The expected value of the game is positive regardless of Ballmer’s strategy
Interview question and tech hiring
- Many see this as emblematic of flawed tech interviews: puzzles detached from job skills, rewarding confident bluffing over careful reasoning.
- Others argue it’s a good prompt to probe thinking, communication, and how candidates handle ambiguity, not about getting the “right” answer.
- Disagreement over whether an interviewee should say “you’re wrong”; some advocate direct challenge, others a diplomatic “yes, and…” approach.
- Concerns raised that the question, as reportedly used, had a single “correct” answer in the interviewer’s mind, making disagreement risky.
Mathematical depth and expectations
- Several note the problem is “basic” game theory in formal terms, but still too hard to solve rigorously in interview time.
- Some claim the only honest answer in-interview is “I don’t know, but here’s how I’d approach it,” while others think partial structure (binary search, adversarial framing) is already strong performance.
- There’s confusion from some readers about why this doesn’t yield a better-than-binary-search algorithm for normal CS use; others explain the difference between random vs adversarial inputs.
Expected value vs risk / utility
- Large subthread on why positive expected value isn’t sufficient when you get one shot, or when stakes affect survival/ruin.
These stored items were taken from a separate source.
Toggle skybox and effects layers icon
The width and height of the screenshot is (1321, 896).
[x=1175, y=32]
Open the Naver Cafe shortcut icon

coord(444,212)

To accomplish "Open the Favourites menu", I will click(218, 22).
- References to Kelly criterion, risk of ruin, St. Petersburg paradox, and ergodicity: EV assumes many trials, while life and bankruptcy are often single-path processes.
- Counter-arguments: here the stake is just $1; tail-risk reasoning seems overblown unless the stake is implicitly life‑changing.
Adversarial vs cheating interpretations
- Some interpret “adversarial” as still committing to one integer at the start; under that model, mixed strategies can guarantee positive EV.
- Others note that a truly adversarial opponent could change the target after each guess to maximize remaining options, making winning impossible—equated to “cheating” by some.
- Discussion of commitment schemes (e.g., pre-committing via a hash) as a way to enforce a fixed number, though this is not part of the original puzzle.
Strategy and game-theory discussion
- Comments mention Nash equilibria, mixed strategies, and linear programming formulations.
- Some explore variants, such as adjusting the search to counter skewed or adversarial distributions, and numerical attempts to approximate optimal strategies.
- Debate on whether the original puzzle is really about search complexity, probability, or human psychology of betting.
Broader reflections
- Thread digresses into evaluations of the question as a “quant-style” brainteaser vs practical engineering filter.
- Meta‑discussion on whether a person’s wealth is evidence of correctness or skill, with pushback against both “rich ⇒ smart” and “rich ⇒ just lucky” extremes.